3. At the time of hearing, it transpired that while initiating the penalty proceedings u/s 271(1)(c) of the Act in the course of assessment proceedings, the Assessing Officer formed ‘satisfaction’ towards Concealment of Particulars of Income towards alleged unexplained cash deposits in question. However, on perusal of the penalty order passed by AO, it was noticed that the Assessing Officer has imposed penalty on a different premise i.e. furnishing inaccurate particulars of income. The CIT(A) in the first appeal confirmed the action of the AO on the grounds of ‘concealment of particulars of income’ de horse the penalty imposed by AO alleging furnishing inaccurate particulars of income.
4. In this factual background, it is apparent that the basis and foundation for imposition of penalty has been altered by AO himself while imposing the penalty in departure to satisfaction formed in the course of assessment proceedings. It is also ostensible from the findings recorded by the CIT(A) that penalty has yet again been confirmed on a different premise. Thus the original satisfaction for imposition of penalty has been altered and modified firstly by the AO and thereafter by the CIT(A). In such circumstances, where the original basis of imposition of penalty has been altered in a significant way both by the AO as well as by the CIT(A), the very basis for sustaining the penalty is rendered non-existent.
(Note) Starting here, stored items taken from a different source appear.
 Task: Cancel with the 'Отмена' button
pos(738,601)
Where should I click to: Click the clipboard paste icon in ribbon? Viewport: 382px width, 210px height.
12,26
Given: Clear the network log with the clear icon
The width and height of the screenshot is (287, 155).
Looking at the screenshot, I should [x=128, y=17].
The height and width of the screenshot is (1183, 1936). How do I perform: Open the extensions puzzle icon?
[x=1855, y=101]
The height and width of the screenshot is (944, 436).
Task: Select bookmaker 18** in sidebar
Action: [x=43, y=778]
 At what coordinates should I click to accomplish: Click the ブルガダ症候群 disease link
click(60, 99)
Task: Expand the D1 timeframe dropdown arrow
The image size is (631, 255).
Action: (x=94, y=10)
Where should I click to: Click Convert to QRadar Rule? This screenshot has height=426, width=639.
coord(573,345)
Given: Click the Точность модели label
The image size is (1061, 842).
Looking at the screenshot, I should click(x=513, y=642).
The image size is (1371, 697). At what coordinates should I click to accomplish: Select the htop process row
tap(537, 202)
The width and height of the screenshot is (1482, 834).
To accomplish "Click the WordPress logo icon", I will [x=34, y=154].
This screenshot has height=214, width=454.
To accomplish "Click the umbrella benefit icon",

5. Needless to say, the imposition of penalty is solely dependent upon the initial ‘satisfaction’ of the AO in the course of assessment. The ground for initiating action against the assessee by the AO was initially ‘concealment’. This ground was substituted by the AO to ‘furnishing inaccurate particulars of income’ while imposing the penalty quantified by the AO. In the first appeal, the CIT(A) again confirmed the action of the AO but however on the grounds of concealment.
6. Thus, in the absence of continuity in the action of the AO and CIT(A), the imposition of penalty is liable to be struck down on this ground alone. For such a view, we may usefully refer to the decision of the Hon’ble Gujarat High Court in the case of New Sorathia Engineering Company vs. CIT (2006) 282 ITR 642 (Guj.) and decision of the Co-ordinate Bench in the case of A2Z Maintenance & Engineering Services Limited vs. DCIT and others ITA No.2631/Del/2018 and ors. order dated 28.03.2023. In essence, where the concerned IT authorities are not sure about the nature of default, the panel action u/s 271(1)(c) of the Act is not sustainable in law.
7. Consequently, the penalty imposed u/s 271(1)(c) of the Act in question is set aside and cancelled.
8. Since, the imposition of penalty stands deleted on the aforesaid legal ground, we are not inclined to deal with other aspect of the arguments raised on behalf of the assessee for deletion of penalty.
9. In the result, appeal of the assessee is allowed.